For the string "agent", find every matching line in the records and copy it.

- Stored data -
.....

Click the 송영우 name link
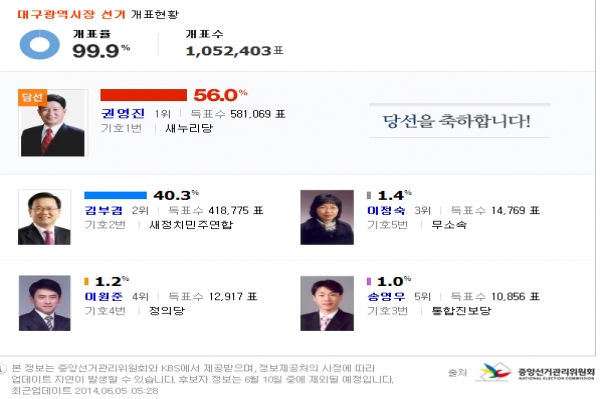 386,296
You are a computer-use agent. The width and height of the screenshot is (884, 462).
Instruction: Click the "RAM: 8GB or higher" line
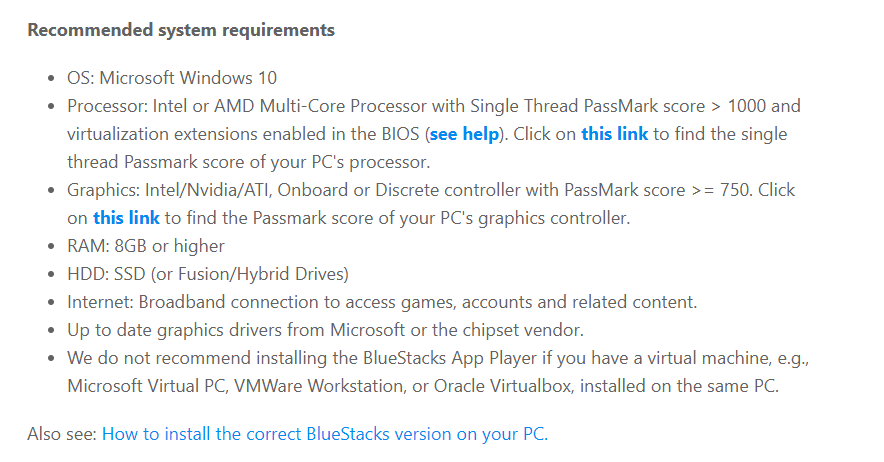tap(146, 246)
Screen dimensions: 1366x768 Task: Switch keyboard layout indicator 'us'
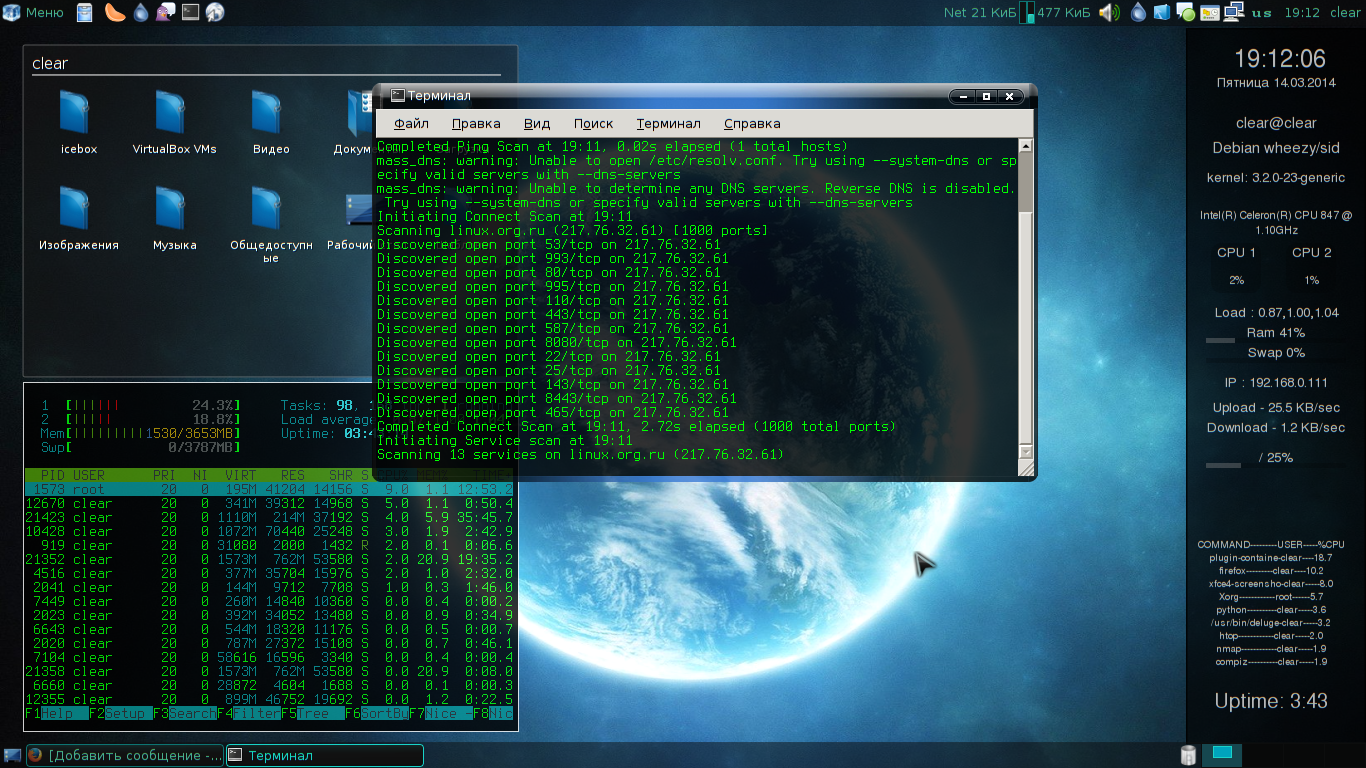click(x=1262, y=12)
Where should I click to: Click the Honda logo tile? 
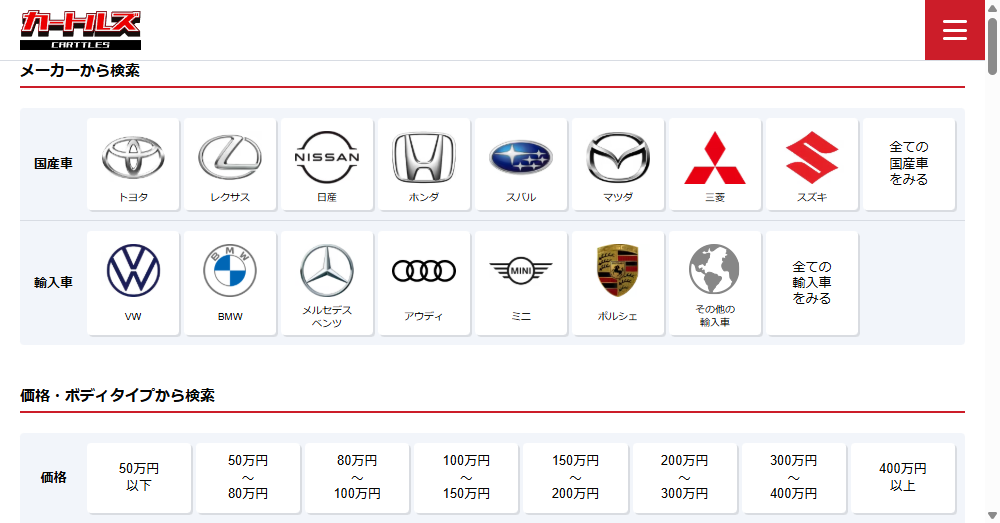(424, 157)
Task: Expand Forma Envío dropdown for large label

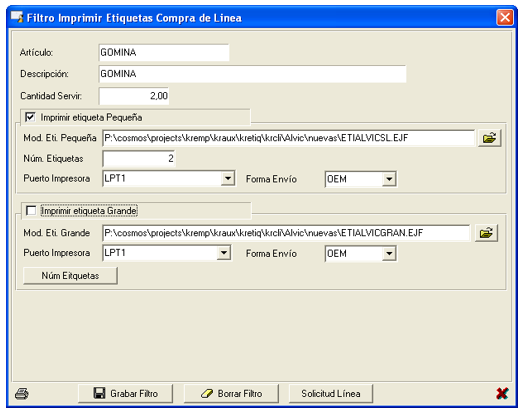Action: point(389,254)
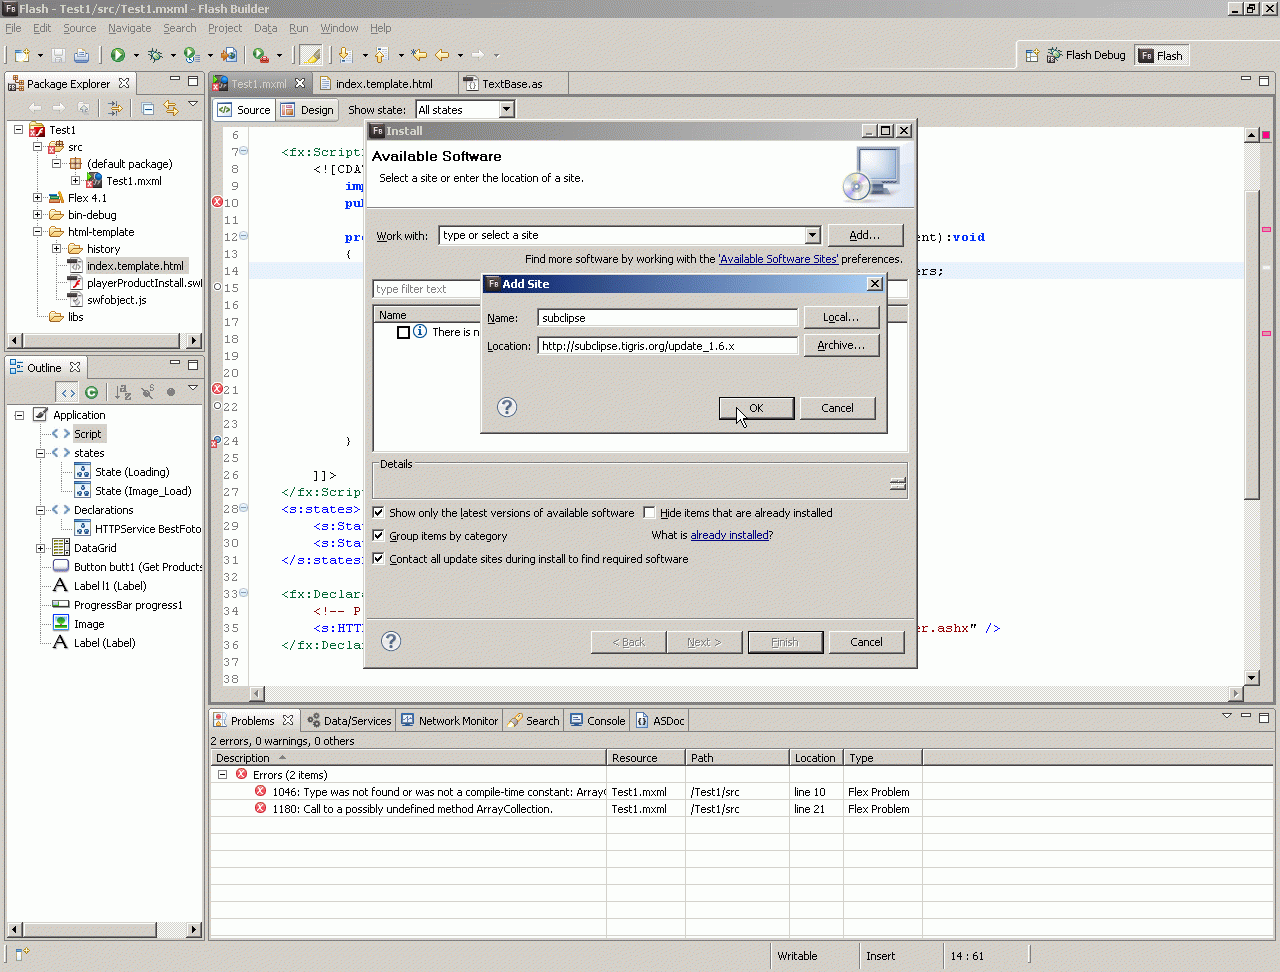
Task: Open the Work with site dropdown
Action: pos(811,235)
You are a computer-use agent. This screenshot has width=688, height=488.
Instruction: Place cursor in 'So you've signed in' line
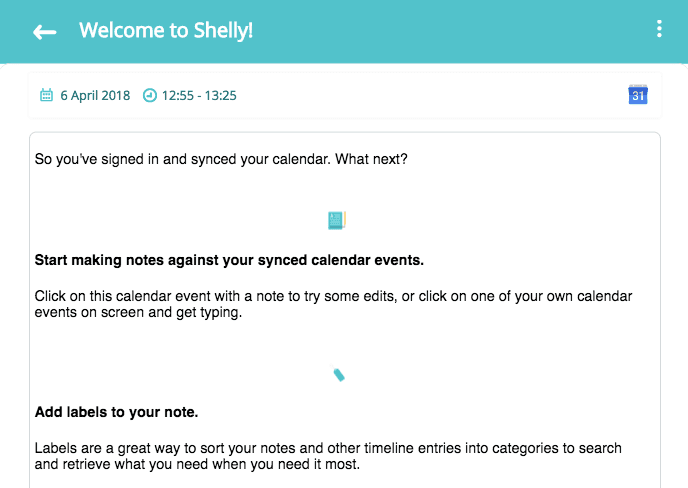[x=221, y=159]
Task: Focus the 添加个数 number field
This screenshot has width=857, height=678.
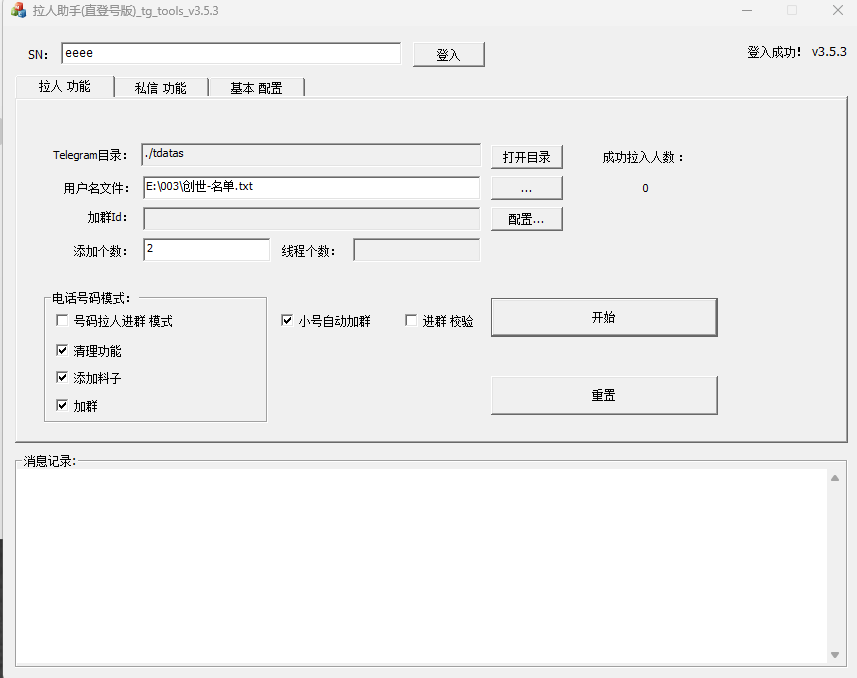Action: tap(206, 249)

.....

- Response to this task -
You are a computer-use agent. The width and height of the screenshot is (884, 462).
You are a computer-use agent. This screenshot has width=688, height=488.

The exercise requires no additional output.